Noah Millman on the temperamental difference between liberals and progressives over at the new American Scene. I interpret it thusly: Liberals like poetry; progressives like science fiction.
Via Fimoc: trailer for Wes Anderon’s new movie, The Darjeeling Limited. If this follows the pattern established by previous Wes Anderson movies (Bottle Rocket: hated it; Rushmore: loved it; Royal Tenenbaums: hated it; Life Aquatic: loved it)… I will hate it.
The oppressive frequency of the need to replace the blades in my Gillette Mach 3 finally drove me to desperation this summer. When a pricey box of 20 razor cartridges ran out in a matter of weeks, I began hunting for an alternative. I have found it.

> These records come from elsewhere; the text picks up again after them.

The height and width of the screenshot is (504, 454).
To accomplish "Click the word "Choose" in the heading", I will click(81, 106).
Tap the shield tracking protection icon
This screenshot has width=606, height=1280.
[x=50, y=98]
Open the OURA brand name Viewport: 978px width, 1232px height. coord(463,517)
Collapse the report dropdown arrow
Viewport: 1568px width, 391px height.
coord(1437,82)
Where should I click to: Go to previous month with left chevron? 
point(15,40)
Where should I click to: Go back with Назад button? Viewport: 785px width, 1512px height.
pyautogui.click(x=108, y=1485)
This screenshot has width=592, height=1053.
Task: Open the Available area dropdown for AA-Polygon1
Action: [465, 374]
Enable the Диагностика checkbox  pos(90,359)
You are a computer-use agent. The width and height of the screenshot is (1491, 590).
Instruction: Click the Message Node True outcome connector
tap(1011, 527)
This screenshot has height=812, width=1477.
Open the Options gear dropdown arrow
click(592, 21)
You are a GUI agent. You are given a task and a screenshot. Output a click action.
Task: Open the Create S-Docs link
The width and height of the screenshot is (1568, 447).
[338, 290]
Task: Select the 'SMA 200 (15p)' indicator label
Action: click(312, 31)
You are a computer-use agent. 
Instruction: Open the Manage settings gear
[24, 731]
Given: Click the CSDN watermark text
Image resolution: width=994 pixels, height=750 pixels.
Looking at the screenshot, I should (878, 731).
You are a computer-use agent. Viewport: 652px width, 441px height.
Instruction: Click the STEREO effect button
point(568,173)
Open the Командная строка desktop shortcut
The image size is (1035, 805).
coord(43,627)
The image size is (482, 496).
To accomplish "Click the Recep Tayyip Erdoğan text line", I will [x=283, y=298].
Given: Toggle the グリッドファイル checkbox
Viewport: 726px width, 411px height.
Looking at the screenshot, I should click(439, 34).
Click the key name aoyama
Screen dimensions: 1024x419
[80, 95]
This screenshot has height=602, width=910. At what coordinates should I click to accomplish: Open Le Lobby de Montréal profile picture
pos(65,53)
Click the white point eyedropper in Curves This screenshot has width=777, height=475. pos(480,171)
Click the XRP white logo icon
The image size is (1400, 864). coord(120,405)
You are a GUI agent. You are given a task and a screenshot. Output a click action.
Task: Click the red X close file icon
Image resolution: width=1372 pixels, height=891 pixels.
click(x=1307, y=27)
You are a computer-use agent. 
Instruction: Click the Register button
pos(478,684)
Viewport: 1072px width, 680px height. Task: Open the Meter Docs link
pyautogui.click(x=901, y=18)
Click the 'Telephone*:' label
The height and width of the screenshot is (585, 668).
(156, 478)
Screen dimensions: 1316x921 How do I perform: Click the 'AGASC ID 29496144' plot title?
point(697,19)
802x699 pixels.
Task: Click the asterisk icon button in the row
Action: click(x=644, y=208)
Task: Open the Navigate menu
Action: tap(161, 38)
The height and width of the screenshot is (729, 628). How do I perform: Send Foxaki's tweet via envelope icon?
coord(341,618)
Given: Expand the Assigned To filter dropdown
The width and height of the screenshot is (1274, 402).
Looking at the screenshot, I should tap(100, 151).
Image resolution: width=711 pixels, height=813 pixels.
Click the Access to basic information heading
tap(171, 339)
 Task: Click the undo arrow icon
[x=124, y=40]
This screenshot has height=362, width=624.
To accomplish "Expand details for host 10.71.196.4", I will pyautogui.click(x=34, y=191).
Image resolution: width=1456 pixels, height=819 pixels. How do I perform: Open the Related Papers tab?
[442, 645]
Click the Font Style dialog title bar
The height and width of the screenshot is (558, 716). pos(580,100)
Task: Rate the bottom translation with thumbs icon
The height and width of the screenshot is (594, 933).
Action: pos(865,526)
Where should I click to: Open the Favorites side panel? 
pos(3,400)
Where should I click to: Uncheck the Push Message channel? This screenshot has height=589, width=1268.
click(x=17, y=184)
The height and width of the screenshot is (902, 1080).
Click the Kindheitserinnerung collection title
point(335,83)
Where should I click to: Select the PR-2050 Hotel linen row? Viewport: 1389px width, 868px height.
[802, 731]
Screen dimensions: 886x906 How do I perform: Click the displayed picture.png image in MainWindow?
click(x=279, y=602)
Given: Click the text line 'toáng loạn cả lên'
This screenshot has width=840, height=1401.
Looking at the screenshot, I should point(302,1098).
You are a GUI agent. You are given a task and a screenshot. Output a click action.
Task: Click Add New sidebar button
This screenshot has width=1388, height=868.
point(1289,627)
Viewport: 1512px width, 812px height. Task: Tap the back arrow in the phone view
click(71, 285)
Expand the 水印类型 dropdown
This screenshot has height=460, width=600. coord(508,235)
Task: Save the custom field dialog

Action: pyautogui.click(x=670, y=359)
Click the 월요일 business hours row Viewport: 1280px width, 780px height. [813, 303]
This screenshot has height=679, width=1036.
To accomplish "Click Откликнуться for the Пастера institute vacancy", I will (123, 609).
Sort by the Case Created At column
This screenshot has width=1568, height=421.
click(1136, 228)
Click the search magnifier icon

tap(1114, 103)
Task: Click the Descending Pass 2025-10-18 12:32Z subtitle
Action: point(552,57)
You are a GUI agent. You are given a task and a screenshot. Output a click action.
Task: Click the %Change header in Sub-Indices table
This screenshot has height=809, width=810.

Just like this Ask MetaFilter poster, I was led to the Merkur 1904 stainless steel “Hefty Classic” double-edged safety razor by a post on Cool Tools. After reading the unanimous raves of the MeFirati, I bought the razor, a badger-hair shaving brush, and some shaving cream, and put blade to face.
Wonderful. It’s this solid, stubby metal instrument with a delicate platinum blade that bows so gracefully when you screw it in place. Few moments in masculine hygiene are as satisfying as making smooth, perfect rectangles appear on your face where foam and hair had been just before. I’m a full-fledged member of the cult now. My gaudy, plastic Mach 3 is officially retired. Does this make me old-school yet?
I just finished reading the McSweeney’s story “The Tears of Squonk, and What Happened Thereafter,” about a circus elephant hanged for murder in a small Tennessee town in the early 20th Century. Brilliant. Affecting, gripping, wonderfully written, and a little bit heartbreaking. It’s one of those stories that you Google when you finish reading it, and then come to find out many wondrous things. For example, the story’s not entirely fictional. In fact, an entire book has been written about it, attempting to get at the truth behind what happened that day in Tennessee.
And then there’s the squonk, a legendary creature from the Pennsylvanian wilds said to dissolve into a pool of tears and bubbles when cornered.
There’s a throwaway reference to a ballet, “La Chauve-Souris Dorée,” by a choreographer named Plastikoff — “a rare work,” the story says, “in that it celebrated not courtship, but daily love, the often-pale and unnoticed emotions that pass between a man and wife.” Google yields no English references to Plastikoff, but “La Chauve-Souris Dorée,” or “The Gilded Bat,” is the name of a promising story written and illustrated by Edward Gorey.
I love texts that make you want to Google every word. And I love that you can.
Am excited to report that it is by far the coolest radio show I’ve ever heard — in the truest sensory meaning of the word. I think it might be the best radio show in the world. Or in history.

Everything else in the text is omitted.